### Text segment

Monday, April 13, 2009

Notre Dame: The Nyquil Theory


For the last couple of weeks there's been a lot of furor over the fact that Barack Obama has been invited to speak at Notre Dame's graduation. In fact, over 200 thousand people signed a petition asking the school to dis-invite him. Numerous bishops have attacked the decision, as well, while others, including the superior of the Holy Cross order that founded Notre Dame, have called on Obama to use this moment to speak on the issue and reconsider his point of view.

If you go to our blog you can see plenty of dialogue about the whole situation. Here are a couple of my thoughts...

1) The issues of life -- which includes not only abortion but things like care for the elderly and euthenasia, war and the death penalty -- form a significant set of fault lines in Western culture, particularly American culture. And none of us do anything constructive to deal with these tensions by trying to suppress the conversation. It's a power move, rather than a rationale one, and offers nothing of substance to address the underlying questions and concerns about such things as when life begins and its value at various times.

For me, it's sort of like taking Nyquil. Nyquil is great when you're laying in bed with the flu and cannot get to sleep. It suppresses the symptoms, and bingo, sleep like a baby. But the next morning you feel like garbage again, because Nyquil only suppresses symptoms. Alone, it doesn't attack the underlying cause of my illness. If I want to make progress on that front, I have to be patient. (And perhaps consider other approaches, too.)

I think it is very, very likely that President Obama agreed to the invitation precisely because he saw that the only way for all of us to move forward is for us to try and forge some sort of common ground. And rest assured, no matter how one side or the other is demonized, there is common ground to be found.

######
### Collected data

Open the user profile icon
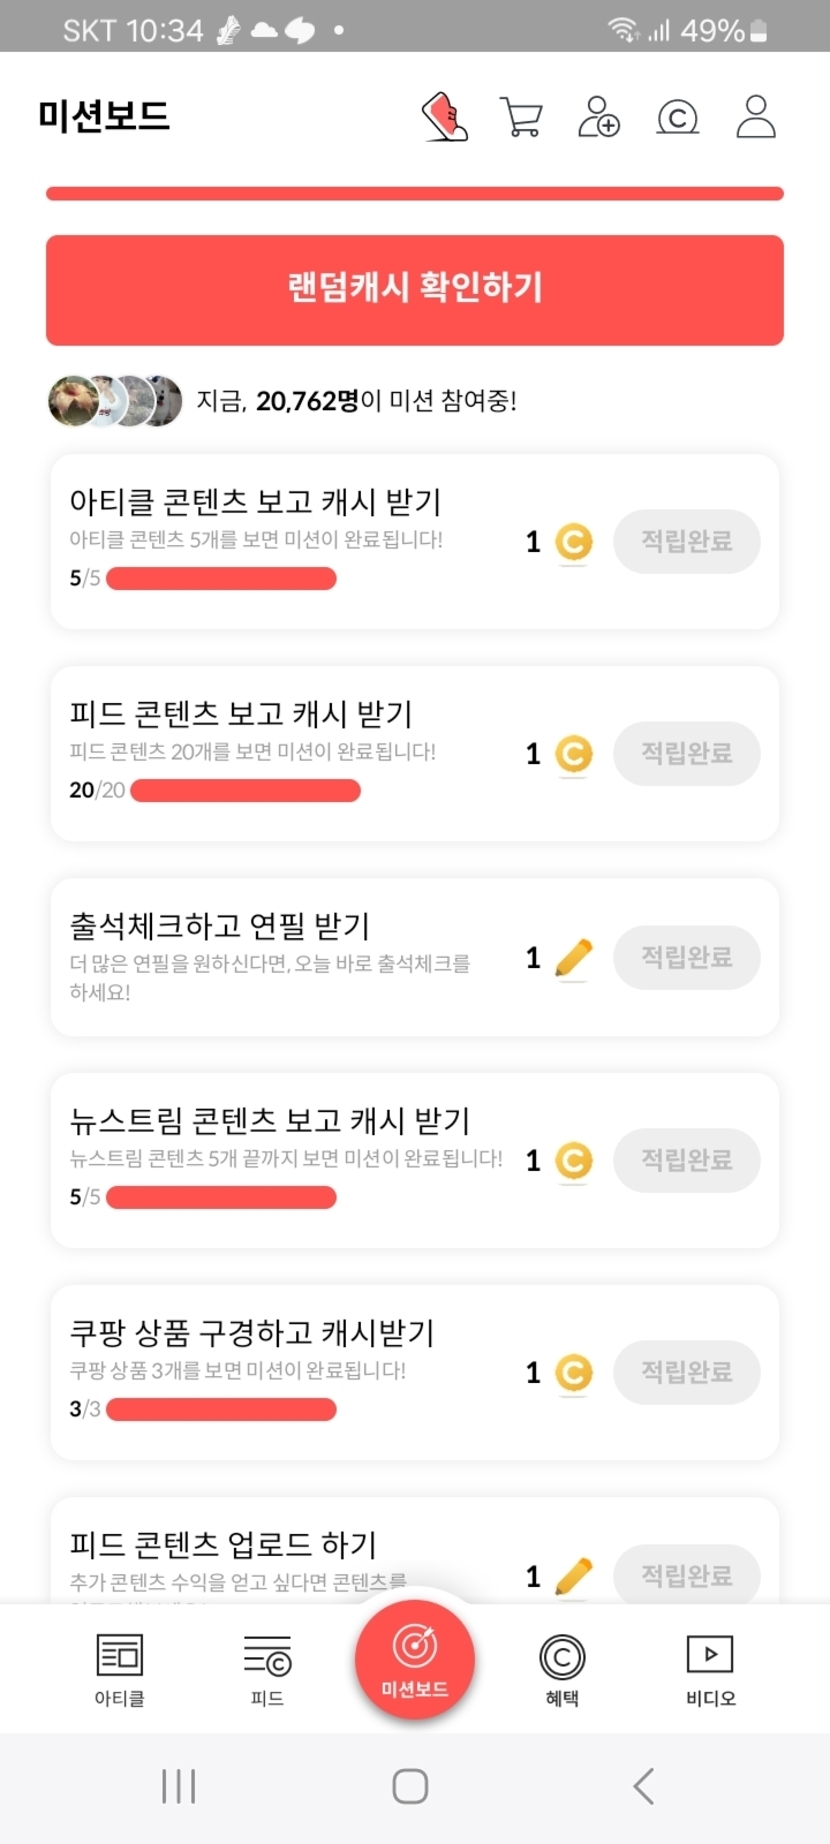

######

**Tasks**
1. According to the post about Obama's Notre Dame invitation, how many people signed the petition asking the school to dis-invite him?
2. Carry on the post about Obama's Notre Dame invitation from the point where it stops.

**Responses to the exercise**
1. Over 200 thousand people.

2.
2) Inviting someone to speak need not be a validation of their point of view. And one way of making that clear, which a number of people seem to be suggesting, is to give honorary degrees to every major invited speaker. Boston College Law School grappled with just this issue last spring, in fact, after the school invited the Attorney General Michael B. Mukasey, who had spoken in favor of torture, as its graduation speaker. Originally he was set to receive the school's highest award, the Founder's Medal. But after a number of alumni, faculty and students spoke out against this, the school backpedaled. (And thank goodness they did, as his speech largely justified the approach of the Bush Administration, and suggested that a refusal to support torture constituted being "timid" and "risk-averse".)

3) There's something terribly, terribly inhospitable in telling an invited guest that they're not welcome. It's hard to see how this strategy can actually be somehow morally acceptable, in fact, when it seems so incredibly rude. We would never accept this behavior from our children. So how can we possibly accept it as appropriate behavior for adults?

I admire the bishops and others for their willingness to continue to speak out on this issue when much of the culture largely ignores their point of view. And I think some of their emotion comes out of a very clear (and accurate) sense that the American cultural perceptions of "life" have potentially disastrous consequences that are themselves being "spun" away.

At the same time, the stridency of some is neither becoming nor helpful. No one listens long to someone screaming at them. And really, should they?